El escenario es tan imponente como entonces. Entre monstruos de granito erosionados por el tiempo, aquel que sea capaz de domar el silencio y la tierra crujiente por el sol seco y verde de las sierras podrá develar sus propios misterios. Un refugio ideal para un tipo que no le temía a la muerte y vivía sus días desapegado de mandatos y reglas. “Luca vio mucha vida acá. Él estaba en un pozo feo con la heroína y todo se derrumbaba. Yo empezaba una familia en el valle y él estaba todo negro –recuerda Timmy del amigo que hace 30 años concretaba su última fuga de este mundo–. Cuando le mandé la foto, yo tenía dos hijas; para cuando llegó ya habían nacido las mellizas y eran cuatro. En la primera época, tenía una cama al lado del fuego en el living de una casita que está acá arriba. Se la pasaba durmiendo, con las cortinas cerradas y todo oscuro. Bajando de la heroína. Bancándosela. Del otro lado, mi mujer y yo con niños chiquitos, horarios y costumbres de familia. Dos mundos diferentes. Pero era parte de la familia.” Luca era una flor marchita en busca de reverdecer, y aquí vio crecer sus brotes nuevos. “Tenía que renacer y empezar a vivir”, sigue Timmy, manager de Sumo y Las Pelotas, cuñado de Germán Daffunchio y gran amigo de Luca desde sus años de pantalones cortos y uniformes.
“Lo conocí en la secundaria, éramos pupilos juntos en el colegio. Aunque hacía mucho quilombo, lo tenían en la lista de los posibles alumnos para ir a Oxford o Cambridge. Era muy inteligente, de esos que todo les sale fácil. Fue uno de los únicos alumnos que se escapó. Su padre le había regalado un rifle y lo vendió en el pueblo para comprar un pasaje en tren a Italia. Pasó un tiempo en Roma solo, y un día se encontró con la madre en un semáforo. Terminó la secundaria en un colegio inglés en Roma. Pasó un tiempo hasta que nos volvimos a ver. Me escribió desde Brighton, donde estaba viviendo en una casa tomada. Tomé un taxi y cuando le dije la dirección el tipo me preguntó: ¿Vas a ir ahí?. Cuando llegué, realmente era un desastre, se le había prendido fuego la pieza”, recuerda Timmy.
Andrea Prodan es el hermano menor de Luca y vecino de Nono desde hace 7 años. En aquel tiempo aún vivía en Roma. Se comunicaban a través de cartas y casetes. Canciones, confesiones y sentimientos cruzaban el mar en valijas de amigos. “Era mucho mejor que Entel”, se ríe Andrea. Revuelve un baúl en el garaje, que funciona como refugio y sala de ensayo con vista a las montañas, y aparecen fotos de la familia Prodan a toda pompa en distintos lugares del mundo. Desempolva un TDK con una carta narrada de Luca y le da play. De un lado, versiones caseras de Sumo grabadas durante alguna madrugada en su habitación de piedra y silencio. En el lado B, una confesión de Luca que su hermano traduce del italiano al inglés, incluso con gestos.

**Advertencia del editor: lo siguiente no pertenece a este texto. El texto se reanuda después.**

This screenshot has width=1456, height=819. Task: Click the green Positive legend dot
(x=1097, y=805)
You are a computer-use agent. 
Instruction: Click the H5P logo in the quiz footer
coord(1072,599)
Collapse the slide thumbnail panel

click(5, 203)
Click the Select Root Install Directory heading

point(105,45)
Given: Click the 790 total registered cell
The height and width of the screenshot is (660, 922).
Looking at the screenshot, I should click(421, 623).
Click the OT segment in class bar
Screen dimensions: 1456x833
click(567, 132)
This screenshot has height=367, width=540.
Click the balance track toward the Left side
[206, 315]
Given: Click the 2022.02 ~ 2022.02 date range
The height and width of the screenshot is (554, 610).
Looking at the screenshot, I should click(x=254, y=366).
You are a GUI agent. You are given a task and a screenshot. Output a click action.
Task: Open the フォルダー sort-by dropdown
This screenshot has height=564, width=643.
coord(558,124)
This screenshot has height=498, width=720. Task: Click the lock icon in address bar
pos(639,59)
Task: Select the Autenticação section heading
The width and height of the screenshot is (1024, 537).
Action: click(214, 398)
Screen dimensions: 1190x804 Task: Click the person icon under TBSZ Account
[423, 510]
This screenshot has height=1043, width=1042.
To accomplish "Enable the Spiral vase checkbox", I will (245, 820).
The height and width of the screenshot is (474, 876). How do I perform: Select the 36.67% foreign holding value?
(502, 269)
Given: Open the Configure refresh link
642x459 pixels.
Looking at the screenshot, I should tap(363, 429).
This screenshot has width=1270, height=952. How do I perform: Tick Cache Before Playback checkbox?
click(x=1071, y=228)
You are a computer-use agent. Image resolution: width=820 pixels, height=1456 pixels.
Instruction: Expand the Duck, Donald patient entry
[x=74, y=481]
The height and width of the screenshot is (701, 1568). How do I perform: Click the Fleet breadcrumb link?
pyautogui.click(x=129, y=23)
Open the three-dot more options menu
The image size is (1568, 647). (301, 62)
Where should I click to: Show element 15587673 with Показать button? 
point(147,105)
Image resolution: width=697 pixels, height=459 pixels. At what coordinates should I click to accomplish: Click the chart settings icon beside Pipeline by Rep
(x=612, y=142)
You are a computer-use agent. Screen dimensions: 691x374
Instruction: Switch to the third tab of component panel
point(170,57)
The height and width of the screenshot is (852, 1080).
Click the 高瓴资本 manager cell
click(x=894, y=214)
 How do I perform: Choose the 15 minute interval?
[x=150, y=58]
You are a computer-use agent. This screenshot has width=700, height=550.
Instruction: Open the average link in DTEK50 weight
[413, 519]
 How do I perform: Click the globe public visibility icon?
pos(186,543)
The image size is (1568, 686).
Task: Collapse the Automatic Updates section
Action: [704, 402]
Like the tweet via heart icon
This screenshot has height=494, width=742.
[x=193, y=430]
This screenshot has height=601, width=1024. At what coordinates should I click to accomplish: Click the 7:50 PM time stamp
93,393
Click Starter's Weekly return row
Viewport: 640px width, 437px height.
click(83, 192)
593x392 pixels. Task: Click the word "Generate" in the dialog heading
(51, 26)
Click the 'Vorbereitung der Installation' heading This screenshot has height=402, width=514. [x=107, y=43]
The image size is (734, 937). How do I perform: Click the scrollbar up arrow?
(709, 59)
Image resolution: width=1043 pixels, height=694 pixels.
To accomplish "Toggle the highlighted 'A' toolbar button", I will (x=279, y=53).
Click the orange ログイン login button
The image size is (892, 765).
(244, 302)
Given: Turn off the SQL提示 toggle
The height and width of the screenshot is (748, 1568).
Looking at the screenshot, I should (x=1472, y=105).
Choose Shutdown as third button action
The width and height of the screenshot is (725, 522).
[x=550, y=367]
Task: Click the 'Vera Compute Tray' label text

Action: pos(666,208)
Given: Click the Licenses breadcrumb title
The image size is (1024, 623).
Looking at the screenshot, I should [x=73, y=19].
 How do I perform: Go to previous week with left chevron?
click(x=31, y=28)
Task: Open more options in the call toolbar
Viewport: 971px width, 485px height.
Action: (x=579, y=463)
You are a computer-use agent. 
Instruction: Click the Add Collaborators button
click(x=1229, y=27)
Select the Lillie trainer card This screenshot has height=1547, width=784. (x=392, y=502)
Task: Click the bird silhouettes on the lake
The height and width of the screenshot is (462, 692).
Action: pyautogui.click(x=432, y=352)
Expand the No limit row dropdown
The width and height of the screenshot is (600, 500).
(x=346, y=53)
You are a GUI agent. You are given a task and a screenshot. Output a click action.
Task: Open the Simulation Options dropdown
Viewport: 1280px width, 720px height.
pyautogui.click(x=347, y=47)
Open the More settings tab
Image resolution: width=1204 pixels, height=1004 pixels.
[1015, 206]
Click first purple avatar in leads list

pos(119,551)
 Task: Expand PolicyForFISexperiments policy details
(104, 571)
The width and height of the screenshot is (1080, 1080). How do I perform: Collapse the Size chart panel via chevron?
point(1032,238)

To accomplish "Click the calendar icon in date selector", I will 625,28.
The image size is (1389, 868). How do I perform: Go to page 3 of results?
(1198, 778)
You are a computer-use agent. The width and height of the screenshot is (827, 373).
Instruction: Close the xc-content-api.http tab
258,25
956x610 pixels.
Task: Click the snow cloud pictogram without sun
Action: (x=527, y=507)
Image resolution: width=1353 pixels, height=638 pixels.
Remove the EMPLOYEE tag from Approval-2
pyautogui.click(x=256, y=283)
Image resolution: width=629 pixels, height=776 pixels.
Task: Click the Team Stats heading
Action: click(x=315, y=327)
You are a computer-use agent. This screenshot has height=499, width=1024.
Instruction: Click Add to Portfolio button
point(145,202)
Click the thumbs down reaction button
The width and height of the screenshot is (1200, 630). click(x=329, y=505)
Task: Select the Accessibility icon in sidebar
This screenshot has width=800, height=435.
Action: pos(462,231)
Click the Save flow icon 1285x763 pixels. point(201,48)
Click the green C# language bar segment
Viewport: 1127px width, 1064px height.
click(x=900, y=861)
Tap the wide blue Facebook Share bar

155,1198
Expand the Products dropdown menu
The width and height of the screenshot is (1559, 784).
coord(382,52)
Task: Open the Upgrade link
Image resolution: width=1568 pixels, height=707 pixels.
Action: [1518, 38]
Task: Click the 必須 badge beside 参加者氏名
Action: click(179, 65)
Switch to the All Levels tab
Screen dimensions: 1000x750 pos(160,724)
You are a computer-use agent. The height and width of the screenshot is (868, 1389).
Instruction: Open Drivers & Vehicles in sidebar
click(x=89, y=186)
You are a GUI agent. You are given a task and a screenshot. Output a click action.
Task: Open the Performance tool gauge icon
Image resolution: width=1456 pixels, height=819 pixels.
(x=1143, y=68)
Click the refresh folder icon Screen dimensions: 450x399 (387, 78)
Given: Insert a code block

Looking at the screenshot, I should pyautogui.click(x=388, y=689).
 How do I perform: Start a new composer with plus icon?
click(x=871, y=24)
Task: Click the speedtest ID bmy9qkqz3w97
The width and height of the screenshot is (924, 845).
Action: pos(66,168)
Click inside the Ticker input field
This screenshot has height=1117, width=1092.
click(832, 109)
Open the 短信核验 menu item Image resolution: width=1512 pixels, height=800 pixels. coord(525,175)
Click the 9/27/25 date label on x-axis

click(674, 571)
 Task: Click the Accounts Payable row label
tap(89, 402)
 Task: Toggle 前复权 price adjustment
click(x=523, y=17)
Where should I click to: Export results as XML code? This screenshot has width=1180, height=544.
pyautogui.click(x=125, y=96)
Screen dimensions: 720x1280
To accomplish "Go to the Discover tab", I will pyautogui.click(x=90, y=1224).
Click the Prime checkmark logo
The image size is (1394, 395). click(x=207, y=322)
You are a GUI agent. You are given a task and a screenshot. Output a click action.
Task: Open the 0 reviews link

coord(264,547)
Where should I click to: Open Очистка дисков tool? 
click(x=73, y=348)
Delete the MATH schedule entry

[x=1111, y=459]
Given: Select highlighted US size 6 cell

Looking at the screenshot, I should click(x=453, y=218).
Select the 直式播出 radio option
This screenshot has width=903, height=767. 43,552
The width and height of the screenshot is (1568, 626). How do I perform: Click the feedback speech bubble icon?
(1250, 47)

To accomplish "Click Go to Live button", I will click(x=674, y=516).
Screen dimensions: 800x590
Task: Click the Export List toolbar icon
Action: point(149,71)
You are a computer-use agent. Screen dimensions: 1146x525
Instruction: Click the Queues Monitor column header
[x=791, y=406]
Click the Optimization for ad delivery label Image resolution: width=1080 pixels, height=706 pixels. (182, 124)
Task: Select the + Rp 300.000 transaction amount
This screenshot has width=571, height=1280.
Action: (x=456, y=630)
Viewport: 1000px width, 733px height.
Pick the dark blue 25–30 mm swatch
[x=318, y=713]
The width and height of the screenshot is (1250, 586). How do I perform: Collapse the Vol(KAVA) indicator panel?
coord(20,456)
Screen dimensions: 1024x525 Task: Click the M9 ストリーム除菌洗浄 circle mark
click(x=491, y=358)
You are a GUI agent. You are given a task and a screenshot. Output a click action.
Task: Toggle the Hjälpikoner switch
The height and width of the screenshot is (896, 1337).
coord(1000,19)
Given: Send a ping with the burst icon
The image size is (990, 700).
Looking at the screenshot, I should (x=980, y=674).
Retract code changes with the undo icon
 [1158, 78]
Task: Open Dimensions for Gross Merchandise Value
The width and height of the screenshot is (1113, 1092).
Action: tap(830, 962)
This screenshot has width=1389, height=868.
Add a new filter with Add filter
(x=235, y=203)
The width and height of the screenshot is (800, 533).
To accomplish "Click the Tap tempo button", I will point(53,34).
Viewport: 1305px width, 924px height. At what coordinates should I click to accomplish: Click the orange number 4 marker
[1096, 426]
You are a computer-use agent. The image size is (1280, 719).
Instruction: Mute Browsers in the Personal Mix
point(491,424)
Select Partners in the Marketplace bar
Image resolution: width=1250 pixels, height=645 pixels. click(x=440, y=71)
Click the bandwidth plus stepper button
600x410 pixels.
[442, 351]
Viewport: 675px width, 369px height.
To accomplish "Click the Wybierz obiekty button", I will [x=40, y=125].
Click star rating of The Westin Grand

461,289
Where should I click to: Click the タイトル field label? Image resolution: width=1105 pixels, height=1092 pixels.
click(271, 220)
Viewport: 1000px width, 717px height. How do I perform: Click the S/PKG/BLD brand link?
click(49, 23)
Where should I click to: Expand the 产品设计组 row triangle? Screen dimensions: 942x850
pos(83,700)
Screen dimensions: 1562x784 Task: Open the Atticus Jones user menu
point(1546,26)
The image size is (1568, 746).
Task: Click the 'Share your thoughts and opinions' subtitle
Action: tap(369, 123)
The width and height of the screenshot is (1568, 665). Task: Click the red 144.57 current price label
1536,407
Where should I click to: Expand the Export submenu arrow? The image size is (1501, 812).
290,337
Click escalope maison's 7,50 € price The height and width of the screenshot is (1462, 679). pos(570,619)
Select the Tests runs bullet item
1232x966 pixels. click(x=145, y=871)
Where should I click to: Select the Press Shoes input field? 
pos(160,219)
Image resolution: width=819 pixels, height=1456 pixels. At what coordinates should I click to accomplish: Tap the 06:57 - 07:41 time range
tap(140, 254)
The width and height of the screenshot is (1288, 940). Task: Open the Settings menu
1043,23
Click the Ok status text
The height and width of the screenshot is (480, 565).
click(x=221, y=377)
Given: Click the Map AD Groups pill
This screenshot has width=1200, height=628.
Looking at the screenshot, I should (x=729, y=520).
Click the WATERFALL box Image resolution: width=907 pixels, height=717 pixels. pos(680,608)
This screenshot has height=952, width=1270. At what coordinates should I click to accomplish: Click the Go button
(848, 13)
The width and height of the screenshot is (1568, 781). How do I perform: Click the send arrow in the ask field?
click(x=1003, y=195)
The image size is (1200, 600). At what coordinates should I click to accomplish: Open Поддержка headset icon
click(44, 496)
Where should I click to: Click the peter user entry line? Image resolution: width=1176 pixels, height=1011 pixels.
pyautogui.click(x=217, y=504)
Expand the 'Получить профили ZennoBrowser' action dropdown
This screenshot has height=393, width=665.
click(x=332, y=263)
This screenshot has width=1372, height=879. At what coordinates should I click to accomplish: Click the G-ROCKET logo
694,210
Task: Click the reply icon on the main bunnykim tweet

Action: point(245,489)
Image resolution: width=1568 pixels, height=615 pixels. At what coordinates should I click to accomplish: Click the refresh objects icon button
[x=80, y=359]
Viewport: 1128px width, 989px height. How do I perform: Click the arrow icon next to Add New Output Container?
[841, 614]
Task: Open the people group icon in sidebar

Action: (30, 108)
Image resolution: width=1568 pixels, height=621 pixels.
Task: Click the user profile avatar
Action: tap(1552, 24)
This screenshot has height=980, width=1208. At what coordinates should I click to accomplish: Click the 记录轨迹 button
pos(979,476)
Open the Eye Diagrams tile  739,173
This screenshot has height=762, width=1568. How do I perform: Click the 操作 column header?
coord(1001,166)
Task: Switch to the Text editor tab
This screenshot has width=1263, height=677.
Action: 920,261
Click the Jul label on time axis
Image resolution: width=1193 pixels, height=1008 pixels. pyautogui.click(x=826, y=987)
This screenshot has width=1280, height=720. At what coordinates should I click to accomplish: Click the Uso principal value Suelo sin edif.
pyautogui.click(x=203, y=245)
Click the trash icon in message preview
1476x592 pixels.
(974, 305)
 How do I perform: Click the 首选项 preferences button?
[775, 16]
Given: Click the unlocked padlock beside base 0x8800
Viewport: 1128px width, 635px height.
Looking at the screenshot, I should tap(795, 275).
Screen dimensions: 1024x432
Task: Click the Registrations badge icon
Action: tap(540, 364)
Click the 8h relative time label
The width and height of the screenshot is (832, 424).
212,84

La voz de Luca en la cinta muestra todos sus miedos: “Papá nunca me escribió desde que estoy acá, sólo una vez para retarme con sus cartitas de frustrado literario. Si no te importa nada, ¿para qué me escribís estas cosas? Lo requiero y todo, pero es un viejo enculado. Por lo menos yo tengo amigos, ¿qué amigos tiene él? Siempre piensa lo peor de la gente”, se quejaba Luca desde su exilio cordobés. También le pedía a su hermano que le enviara a la sensual actriz Virna Lisi la canción que acababa de dedicarle: “TV Caliente”. Y como si nada, se despedía con gracia. “Nos vemos pronto, disculpen mi italiano medio español, ya me olvidé todo. Adiós muchachos, compañeros de mi vida, agua querida de mi corazón, vino y soda y Marimón. Chau, ¡ja!”, retumba su carcajada en el parlante con vista a las sierras. “Yo no sabía ni lo que decía”, confiesa Andrea. Luca estaba reversionando Adiós muchachos, de Carlos Gardel. La escucha se interrumpe cuando el simpático Calisto, hijo menor de Andrea, de 4 años, llega para advertir la presencia de una yarará en el jardín. “Yo también zoy zedpiente”, dice orgulloso. Andrea lo confirma: en el horóscopo chino, Calisto es serpiente. Igual que Luca.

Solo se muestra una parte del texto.